In the land of Canaan, where God had sent him after the death of Moses, Joshua discovers the extent of the promised land on the mountainside. The last rays of the sun shone down on the cliffs, setting the horizon ablaze and forcing the few onlookers to pause and contemplate.
John Martin recreates the island world he has discovered on his travels through the prism of the fantasy world he has built up throughout his life. As a Romantic artist, he sought to bring out the sublime, to reveal the most powerful - even devastating - aspects of nature, and to confront man with his pettiness in the eyes of the divine. The Old Testament subject of the discovery of a new world is merely a pretext for depicting an expanse that is vast in the extreme, dizzying in its relief and marked by the rough edges of the immemorial times that have succeeded one another.

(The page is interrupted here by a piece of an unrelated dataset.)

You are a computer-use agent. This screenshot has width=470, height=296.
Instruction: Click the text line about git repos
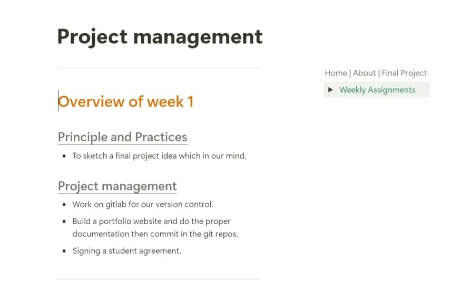155,234
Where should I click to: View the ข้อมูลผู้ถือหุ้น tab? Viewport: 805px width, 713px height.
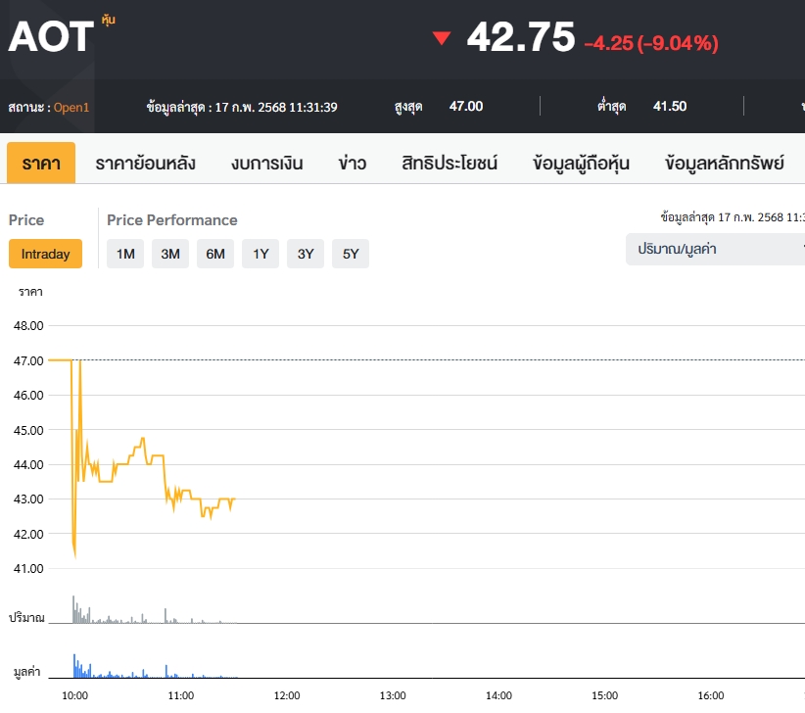coord(581,163)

An artist of modest origins, Martin arrived in London in 1806 and began exhibiting at London's Royal Academy in 1811. From his earliest years, the young artist drew inspiration from the Bible and literature. Following in the footsteps of Füssli (1741-1825), Martin explored worlds of fantasy, wonder, dreams and nightmares. He neither rejects nor circumvents academic rules, but reinterprets the tradition of historical landscape in his own way. The few figures placed here and there justify the themes of his compositions and at the same time allow him to let sublimated nature flourish.
Exploiting the speed imposed by the watercolour technique, Martin gave emphasis to the ruggedness of the rocks amidst which nestled a lake of tranquil waters. The late day in the land of Canaan, with its strong contrasts of light and shadow, is adorned with an orange-tinged sky from which a saturated red sun bursts forth, warming the muted blue that surrounds it.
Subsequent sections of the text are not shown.